Isle of Portland Cement in Dorset-England-6 Km (4 mi) long by 2.7 Km (1.7 mi) wide, in the English Channel

The development of modern Portland cement (sometimes called ordinary or normal Portland cement) began in 1756, when John Smeaton experimented with combinations of different limestones and additives, including trass and pozzolanas, relating to the planned construction of a lighthouse, now known as Smeaton’s Tower.

In the late 18th century, Roman cement was developed and patented in 1796 by James Parker. Roman cement quickly became popular, but was largely replaced by Portland cement in the 1850s. In 1811, James Frost produced a cement he called British cement.

James Frost is reported to have erected a manufactory for making of an artificial cement in 1826.In 1811 Edgar Dobbs of Southwark patented a cement of the kind invented 7 years later by the French engineer Louis Vicat.
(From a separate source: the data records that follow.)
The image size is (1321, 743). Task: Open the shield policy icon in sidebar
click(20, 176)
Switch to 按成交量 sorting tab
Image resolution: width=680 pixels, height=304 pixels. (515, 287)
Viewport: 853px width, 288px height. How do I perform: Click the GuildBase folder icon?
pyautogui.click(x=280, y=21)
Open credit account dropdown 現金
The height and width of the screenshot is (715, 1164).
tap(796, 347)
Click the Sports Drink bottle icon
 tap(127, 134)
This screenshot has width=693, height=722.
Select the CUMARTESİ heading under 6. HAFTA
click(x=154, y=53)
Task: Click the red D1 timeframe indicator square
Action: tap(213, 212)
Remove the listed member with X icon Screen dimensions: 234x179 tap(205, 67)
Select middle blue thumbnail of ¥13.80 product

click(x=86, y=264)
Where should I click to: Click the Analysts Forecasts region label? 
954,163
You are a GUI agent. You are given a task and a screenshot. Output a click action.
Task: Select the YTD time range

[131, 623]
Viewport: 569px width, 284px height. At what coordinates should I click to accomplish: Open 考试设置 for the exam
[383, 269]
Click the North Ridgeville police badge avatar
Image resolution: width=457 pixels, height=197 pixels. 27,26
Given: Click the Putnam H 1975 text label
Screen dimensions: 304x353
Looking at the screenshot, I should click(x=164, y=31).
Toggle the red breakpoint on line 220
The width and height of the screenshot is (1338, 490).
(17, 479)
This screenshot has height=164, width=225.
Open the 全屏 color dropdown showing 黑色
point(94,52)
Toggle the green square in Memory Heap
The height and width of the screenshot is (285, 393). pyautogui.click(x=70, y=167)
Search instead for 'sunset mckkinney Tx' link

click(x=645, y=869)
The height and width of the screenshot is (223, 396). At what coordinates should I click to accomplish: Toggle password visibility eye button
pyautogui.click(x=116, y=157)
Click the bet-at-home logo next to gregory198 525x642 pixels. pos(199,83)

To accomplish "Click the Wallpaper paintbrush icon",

Vicat’s cement is an artificial hydraulic lime, and is considered the ‘principal forerunner’ of Portland cement.

The name Portland cement is recorded in a directory published in 1823 being associated with a William Lockwood and possibly others. In his 1824 cement patent, Joseph Aspdin called his invention “Portland cement” because of its resemblance to Portland stone. However, Aspdin’s cement was nothing like modern Portland cement, but was a first step in the development of modern Portland cement, and has been called a ‘proto-Portland cement’.

William Aspdin had left his father’s company, to form his own cement manufacturing. In the 1840s, William Aspdin, apparently accidentally, produced calcium silicates which are a middle step in the development of Portland cement.

In 1848, William Aspdin further improved his cement. Then, in 1853, he moved to Germany, where he was involved in cement making.

 

What is the manufacturing process of Portland Cement
Portland Cement was named by Joseph Aspdin who obtained a patent for it in 1824. However, his son William Aspdin is regarded as the inventor of "modern" Portland cement due to his developments in the 1840s.

William Aspdin made what could be called ‘meso-Portland cement‘ (a mix of Portland cement and hydraulic lime).Isaac Charles Johnson further refined the production of ‘meso-Portland cement’ (middle stage of development), and claimed to be the real father of Portland cement.

In 1859, John Grant of the Metropolitan Board of Works, set out requirements for cement to be used in the London sewer project. This became a specification for Portland cement.

The next development in the manufacture of Portland cement was the introduction of the rotary kiln, patented by Frederick Ransome in 1885 (U.K.) and 1886 (U.S.); which allowed a stronger, more homogeneous mixture and a continuous manufacturing process.

The Hoffmann ‘endless’ kiln which was said to give ‘perfect control over combustion’ was tested in 1860, and showed the process produced a better grade of cement. This cement was made at the Portland Cementfabrik Stern at Stettin, which was the first to use a Hoffmann kiln. The Association of German Cement Manufacturers issued a standard on Portland cement in 1878.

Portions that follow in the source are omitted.